**Document excerpt:**
:::::

Search code examples
javaarraysarraylisttesseract

How can you skip images Tesseract?


I have a folder with a bit more than 50k images. Here is the code i have written.

public static File folder = new File("D:\\image\\");
public static File[] listofFiles = folder.listFiles();
private static int counter;

public static void main(String[] args) {

    Tesseract tesseract = new Tesseract();
    try {
        tesseract.setDatapath("C:\\Users\\zirpm\\Documents\\Coden\\Libaries\\Tess4J\\tessdata");
        for (int i = 0; i < listofFiles.length; i++) {
            String text = tesseract.doOCR(new File("D:\\image\\"+listofFiles[i].getName()));
            counter++;
            System.out.println("Image Number: "+counter+"  "+text);
        }


    }catch (TesseractException e) {
        e.printStackTrace();
        System.out.println("TESSERACT ERROR");
    }

}

Somehow it sometimes runs in to the following error:

Cannot convert RAW image to Pix with bpp = 64
Please call SetImage before attempting recognition.net.sourceforge.tess4j.TesseractException: java.lang.NullPointerException
at net.sourceforge.tess4j.Tesseract.doOCR(Unknown Source)
at net.sourceforge.tess4j.Tesseract.doOCR(Unknown Source)
at com.krissemicolon.Main.main(Main.java:23)
Caused by: java.lang.NullPointerException
at net.sourceforge.tess4j.Tesseract.getOCRText(Unknown Source)

:::::

[Stored items]
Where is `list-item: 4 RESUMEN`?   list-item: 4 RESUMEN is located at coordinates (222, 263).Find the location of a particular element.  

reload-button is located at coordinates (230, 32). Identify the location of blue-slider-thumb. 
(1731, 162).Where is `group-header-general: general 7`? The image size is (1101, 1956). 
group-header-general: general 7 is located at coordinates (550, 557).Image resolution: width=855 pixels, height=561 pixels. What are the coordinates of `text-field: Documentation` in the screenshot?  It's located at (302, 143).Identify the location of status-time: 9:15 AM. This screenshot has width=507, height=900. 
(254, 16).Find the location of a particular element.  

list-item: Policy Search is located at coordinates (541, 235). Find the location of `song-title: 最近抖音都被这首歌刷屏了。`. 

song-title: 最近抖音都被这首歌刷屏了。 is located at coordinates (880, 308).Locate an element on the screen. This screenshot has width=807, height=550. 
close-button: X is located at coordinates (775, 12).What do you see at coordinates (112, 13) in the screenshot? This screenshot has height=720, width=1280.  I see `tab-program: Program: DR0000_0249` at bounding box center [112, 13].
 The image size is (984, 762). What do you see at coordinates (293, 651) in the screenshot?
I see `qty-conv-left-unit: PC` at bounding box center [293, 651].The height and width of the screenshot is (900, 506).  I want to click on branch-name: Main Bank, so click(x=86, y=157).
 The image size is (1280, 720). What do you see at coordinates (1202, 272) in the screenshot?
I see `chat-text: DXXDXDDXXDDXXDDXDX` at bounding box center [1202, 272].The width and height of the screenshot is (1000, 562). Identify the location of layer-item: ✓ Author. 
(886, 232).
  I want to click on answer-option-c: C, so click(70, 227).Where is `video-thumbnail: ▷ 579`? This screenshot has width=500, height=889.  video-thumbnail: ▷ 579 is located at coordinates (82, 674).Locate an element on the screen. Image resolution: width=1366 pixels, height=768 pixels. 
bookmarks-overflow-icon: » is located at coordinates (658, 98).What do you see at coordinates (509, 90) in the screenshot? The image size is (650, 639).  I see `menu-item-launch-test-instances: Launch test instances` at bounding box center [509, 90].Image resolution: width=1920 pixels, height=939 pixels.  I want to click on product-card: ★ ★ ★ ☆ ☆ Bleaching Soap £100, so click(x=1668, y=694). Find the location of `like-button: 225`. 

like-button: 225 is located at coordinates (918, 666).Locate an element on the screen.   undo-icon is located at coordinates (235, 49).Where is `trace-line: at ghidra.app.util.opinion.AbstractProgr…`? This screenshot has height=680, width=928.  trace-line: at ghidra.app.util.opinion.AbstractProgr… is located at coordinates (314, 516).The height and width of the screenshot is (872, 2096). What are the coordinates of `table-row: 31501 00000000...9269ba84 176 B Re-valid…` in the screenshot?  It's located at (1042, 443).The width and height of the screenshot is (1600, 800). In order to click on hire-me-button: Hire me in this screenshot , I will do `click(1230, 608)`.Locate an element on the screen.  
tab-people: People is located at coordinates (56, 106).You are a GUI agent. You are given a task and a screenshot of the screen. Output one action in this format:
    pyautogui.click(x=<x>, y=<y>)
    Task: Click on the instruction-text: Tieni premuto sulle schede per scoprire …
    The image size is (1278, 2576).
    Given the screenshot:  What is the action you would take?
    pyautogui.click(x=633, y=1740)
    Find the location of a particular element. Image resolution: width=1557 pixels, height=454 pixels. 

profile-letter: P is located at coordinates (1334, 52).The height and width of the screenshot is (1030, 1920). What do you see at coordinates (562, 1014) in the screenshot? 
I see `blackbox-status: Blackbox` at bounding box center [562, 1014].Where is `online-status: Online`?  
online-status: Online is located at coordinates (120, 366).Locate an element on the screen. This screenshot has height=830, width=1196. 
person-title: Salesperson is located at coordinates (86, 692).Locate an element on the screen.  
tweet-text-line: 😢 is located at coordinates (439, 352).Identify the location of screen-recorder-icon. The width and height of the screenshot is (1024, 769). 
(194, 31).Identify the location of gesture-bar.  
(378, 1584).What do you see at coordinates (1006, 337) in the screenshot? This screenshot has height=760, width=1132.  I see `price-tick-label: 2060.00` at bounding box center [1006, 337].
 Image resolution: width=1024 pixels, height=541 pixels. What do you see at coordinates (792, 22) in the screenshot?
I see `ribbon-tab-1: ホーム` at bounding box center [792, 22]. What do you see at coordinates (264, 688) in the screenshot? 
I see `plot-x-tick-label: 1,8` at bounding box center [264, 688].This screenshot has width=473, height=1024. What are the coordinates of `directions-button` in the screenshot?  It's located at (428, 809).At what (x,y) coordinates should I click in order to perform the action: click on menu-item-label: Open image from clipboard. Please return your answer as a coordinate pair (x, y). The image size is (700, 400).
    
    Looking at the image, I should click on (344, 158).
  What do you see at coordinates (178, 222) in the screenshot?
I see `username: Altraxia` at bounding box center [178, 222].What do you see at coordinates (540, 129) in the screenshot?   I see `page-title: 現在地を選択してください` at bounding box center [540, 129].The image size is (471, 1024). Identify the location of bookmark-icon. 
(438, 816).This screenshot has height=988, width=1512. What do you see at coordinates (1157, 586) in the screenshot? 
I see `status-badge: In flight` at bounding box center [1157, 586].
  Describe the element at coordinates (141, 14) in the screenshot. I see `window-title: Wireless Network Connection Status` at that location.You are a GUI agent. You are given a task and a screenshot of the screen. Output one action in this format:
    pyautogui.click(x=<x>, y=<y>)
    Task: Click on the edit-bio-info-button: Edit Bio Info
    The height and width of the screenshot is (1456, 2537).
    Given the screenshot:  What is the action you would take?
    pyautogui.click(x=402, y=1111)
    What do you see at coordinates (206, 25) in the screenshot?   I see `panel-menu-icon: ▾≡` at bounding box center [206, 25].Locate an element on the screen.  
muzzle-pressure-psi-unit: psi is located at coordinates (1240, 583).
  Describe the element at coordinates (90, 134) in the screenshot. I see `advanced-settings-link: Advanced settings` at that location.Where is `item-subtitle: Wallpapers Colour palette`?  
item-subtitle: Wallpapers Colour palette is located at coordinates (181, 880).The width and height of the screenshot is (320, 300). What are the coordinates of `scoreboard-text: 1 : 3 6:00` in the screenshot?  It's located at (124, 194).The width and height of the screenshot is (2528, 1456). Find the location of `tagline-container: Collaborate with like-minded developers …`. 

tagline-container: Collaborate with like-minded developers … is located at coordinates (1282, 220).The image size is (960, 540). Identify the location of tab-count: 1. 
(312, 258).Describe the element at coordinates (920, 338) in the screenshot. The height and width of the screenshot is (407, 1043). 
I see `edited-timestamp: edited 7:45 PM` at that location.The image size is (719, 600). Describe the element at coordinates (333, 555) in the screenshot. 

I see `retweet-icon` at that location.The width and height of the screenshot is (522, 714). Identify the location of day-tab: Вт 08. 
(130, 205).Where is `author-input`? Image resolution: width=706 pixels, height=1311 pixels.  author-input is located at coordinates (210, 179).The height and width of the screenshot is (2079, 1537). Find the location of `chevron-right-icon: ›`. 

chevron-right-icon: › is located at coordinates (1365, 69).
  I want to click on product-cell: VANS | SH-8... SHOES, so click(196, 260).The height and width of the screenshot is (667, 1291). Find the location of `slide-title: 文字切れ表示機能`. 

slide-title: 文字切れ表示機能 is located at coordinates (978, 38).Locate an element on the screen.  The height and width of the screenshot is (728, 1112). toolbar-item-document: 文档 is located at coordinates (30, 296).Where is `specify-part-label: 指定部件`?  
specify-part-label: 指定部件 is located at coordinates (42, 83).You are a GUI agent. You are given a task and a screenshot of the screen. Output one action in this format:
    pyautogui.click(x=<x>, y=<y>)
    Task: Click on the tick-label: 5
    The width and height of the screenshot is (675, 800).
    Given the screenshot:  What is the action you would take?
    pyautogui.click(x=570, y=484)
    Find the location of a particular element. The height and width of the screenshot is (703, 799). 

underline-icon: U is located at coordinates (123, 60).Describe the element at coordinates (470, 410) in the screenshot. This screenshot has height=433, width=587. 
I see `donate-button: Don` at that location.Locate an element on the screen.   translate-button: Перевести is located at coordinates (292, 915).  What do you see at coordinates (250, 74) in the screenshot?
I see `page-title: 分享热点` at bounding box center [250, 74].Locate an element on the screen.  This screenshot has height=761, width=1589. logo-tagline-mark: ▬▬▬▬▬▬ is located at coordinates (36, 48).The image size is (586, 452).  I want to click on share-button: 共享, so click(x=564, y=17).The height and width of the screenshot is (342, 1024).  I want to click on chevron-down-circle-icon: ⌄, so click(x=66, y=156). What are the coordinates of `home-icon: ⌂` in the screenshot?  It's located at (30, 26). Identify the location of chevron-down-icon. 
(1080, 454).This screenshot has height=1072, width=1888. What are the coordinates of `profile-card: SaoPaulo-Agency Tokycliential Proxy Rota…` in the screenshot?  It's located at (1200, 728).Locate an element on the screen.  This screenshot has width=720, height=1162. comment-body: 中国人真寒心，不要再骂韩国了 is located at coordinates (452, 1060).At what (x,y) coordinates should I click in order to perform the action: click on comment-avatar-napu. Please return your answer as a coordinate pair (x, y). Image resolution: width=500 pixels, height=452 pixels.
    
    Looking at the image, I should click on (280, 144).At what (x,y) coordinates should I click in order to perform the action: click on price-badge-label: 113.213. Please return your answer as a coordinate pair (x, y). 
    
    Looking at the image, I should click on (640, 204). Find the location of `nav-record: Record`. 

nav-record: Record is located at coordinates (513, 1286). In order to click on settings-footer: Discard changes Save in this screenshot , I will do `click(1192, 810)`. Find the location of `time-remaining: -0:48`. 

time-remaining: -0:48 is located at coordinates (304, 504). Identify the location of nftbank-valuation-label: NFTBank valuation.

:::::

**What you are asked to do:** Reproduce the passage of the Tesseract question above verbatim, starting with the words containing "Somehow it sometimes" and ending with "at net.sourceforge.tess4j.Tesseract.getOCRText(Unknown Source)".

**Solution:**
Somehow it sometimes runs in to the following error:

Cannot convert RAW image to Pix with bpp = 64
Please call SetImage before attempting recognition.net.sourceforge.tess4j.TesseractException: java.lang.NullPointerException
at net.sourceforge.tess4j.Tesseract.doOCR(Unknown Source)
at net.sourceforge.tess4j.Tesseract.doOCR(Unknown Source)
at com.krissemicolon.Main.main(Main.java:23)
Caused by: java.lang.NullPointerException
at net.sourceforge.tess4j.Tesseract.getOCRText(Unknown Source)